» **Problem to solve**: Reproduce without any pictures the lines from the one that contains "At what coordinates" through the end of the records, exactly as written.

Collected data entries:
========================================================================
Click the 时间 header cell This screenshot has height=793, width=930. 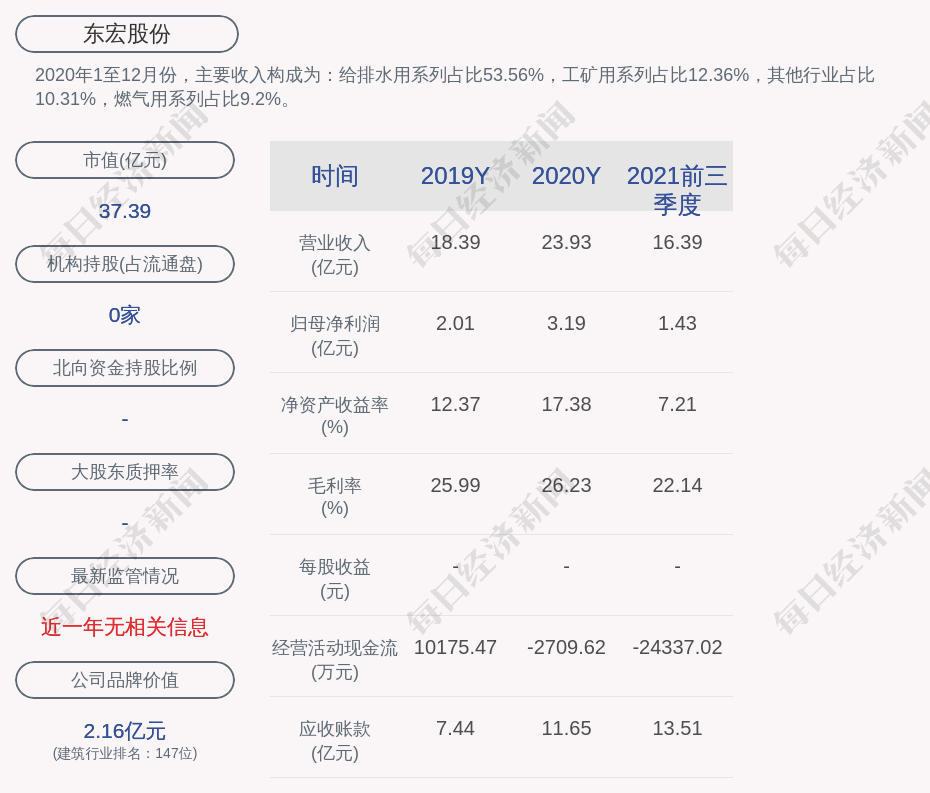(335, 176)
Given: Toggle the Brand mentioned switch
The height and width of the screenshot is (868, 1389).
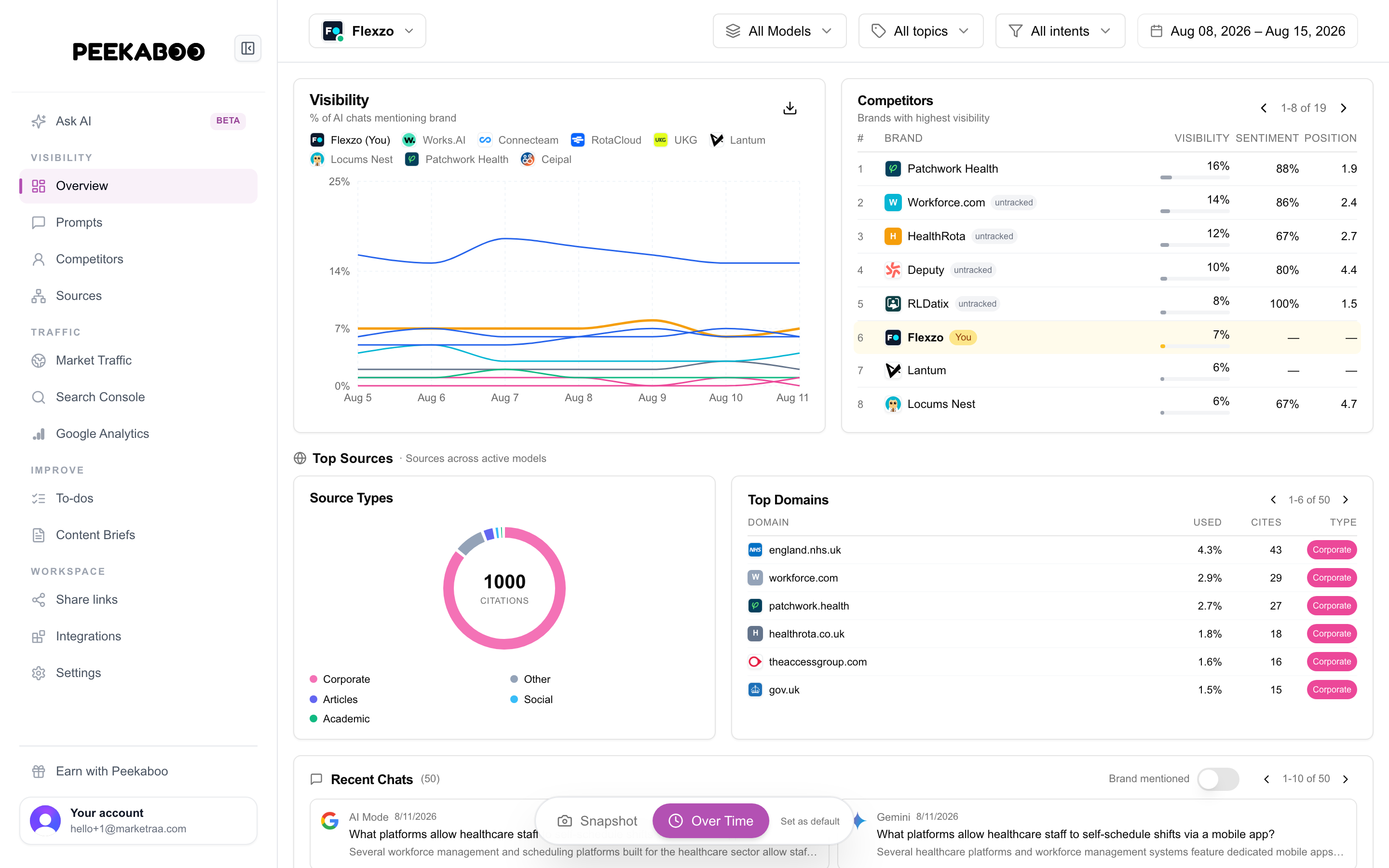Looking at the screenshot, I should point(1218,779).
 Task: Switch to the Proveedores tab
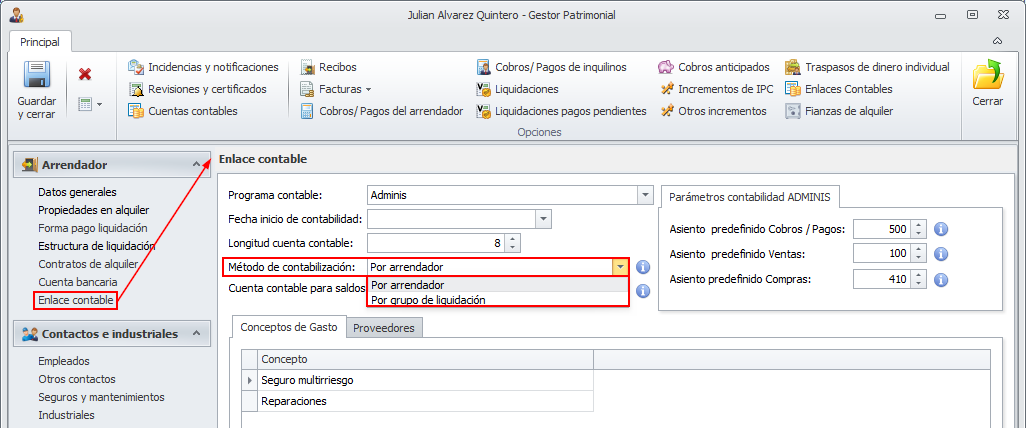pos(385,327)
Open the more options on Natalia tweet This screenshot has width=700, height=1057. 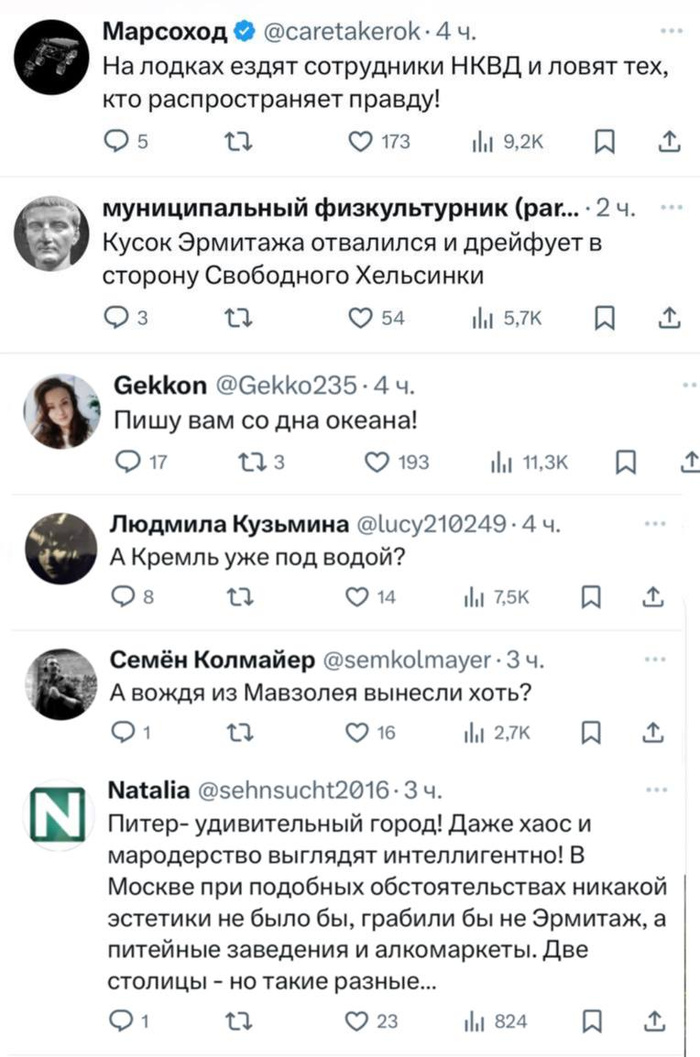pyautogui.click(x=655, y=789)
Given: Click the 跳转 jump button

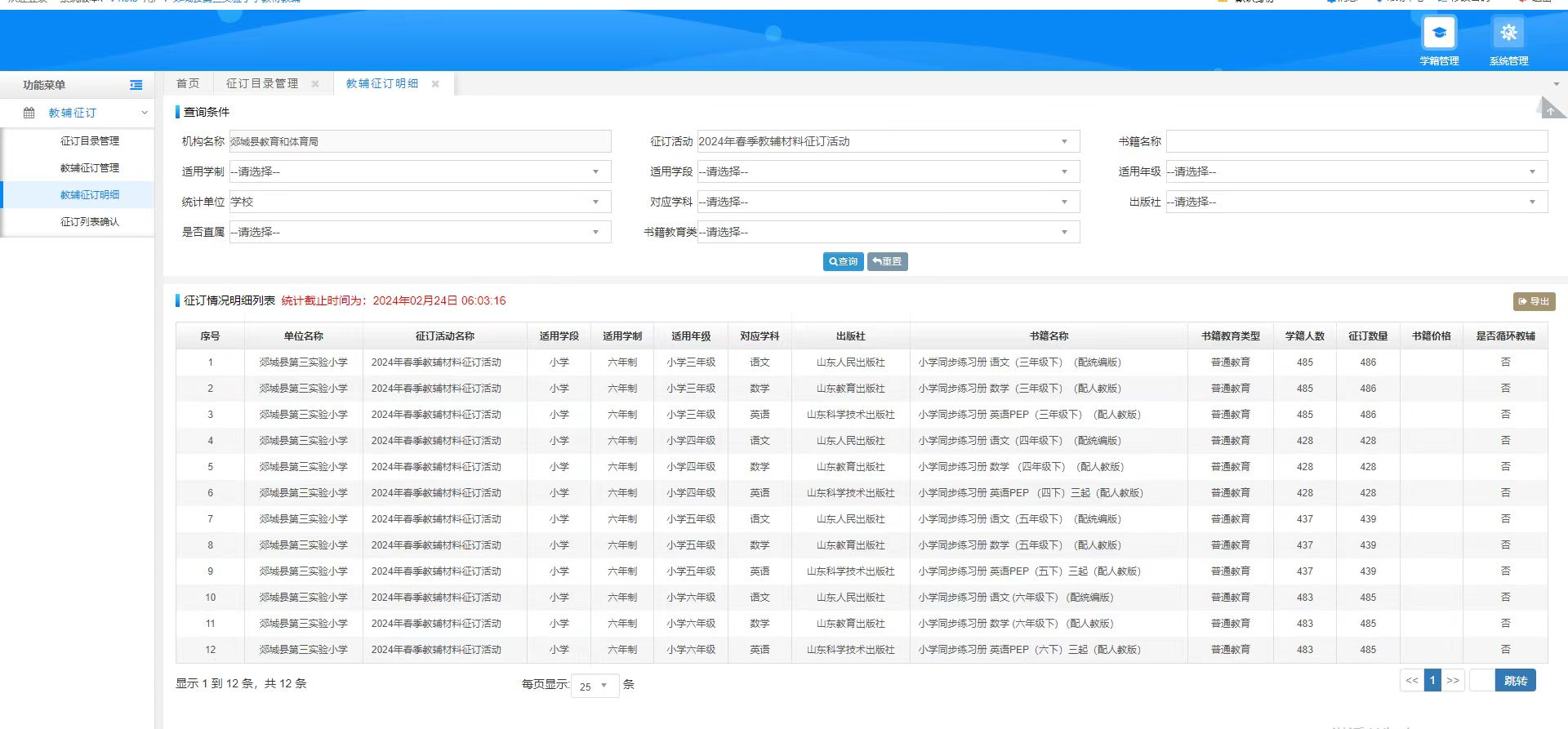Looking at the screenshot, I should pyautogui.click(x=1515, y=680).
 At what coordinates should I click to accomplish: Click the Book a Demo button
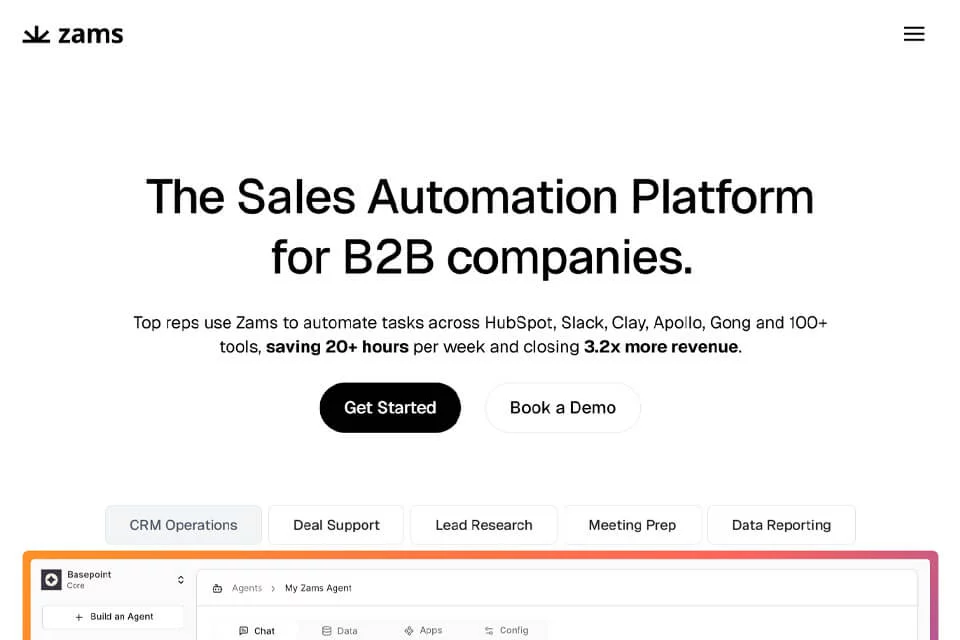[x=563, y=408]
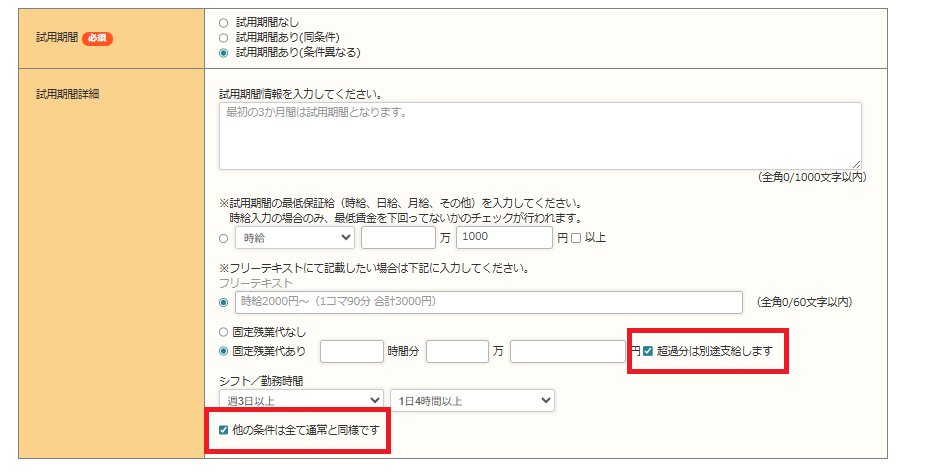This screenshot has width=937, height=472.
Task: Select the 試用期間なし radio button
Action: click(223, 22)
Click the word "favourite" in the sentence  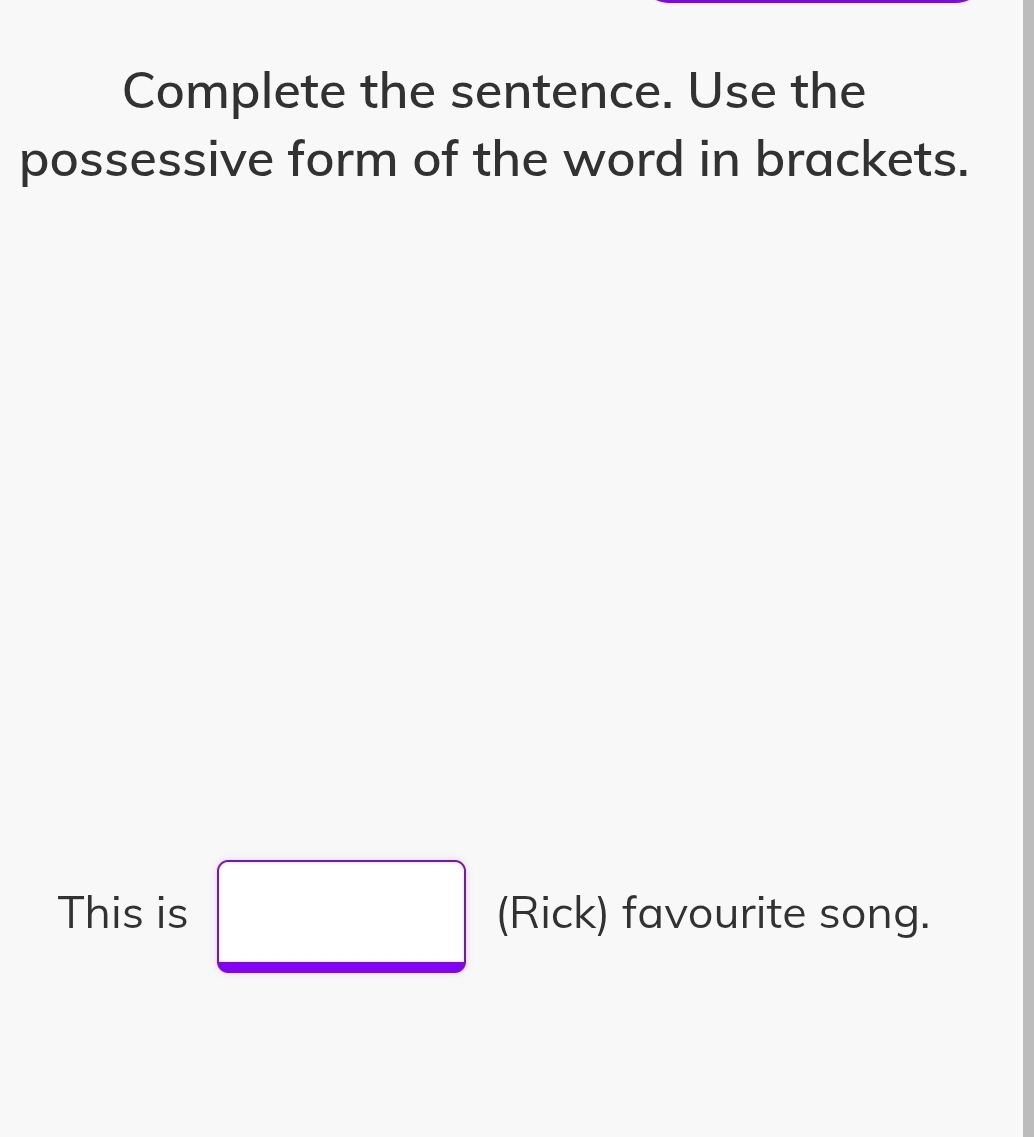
========================================================================
» **Expected answer**:
 At what coordinates should I click to accomplish: Click the Book a Demo button
[x=563, y=408]
This screenshot has width=937, height=472.
Task: Select the 試用期間なし radio button
Action: click(223, 22)
Click the word "favourite" in the sentence  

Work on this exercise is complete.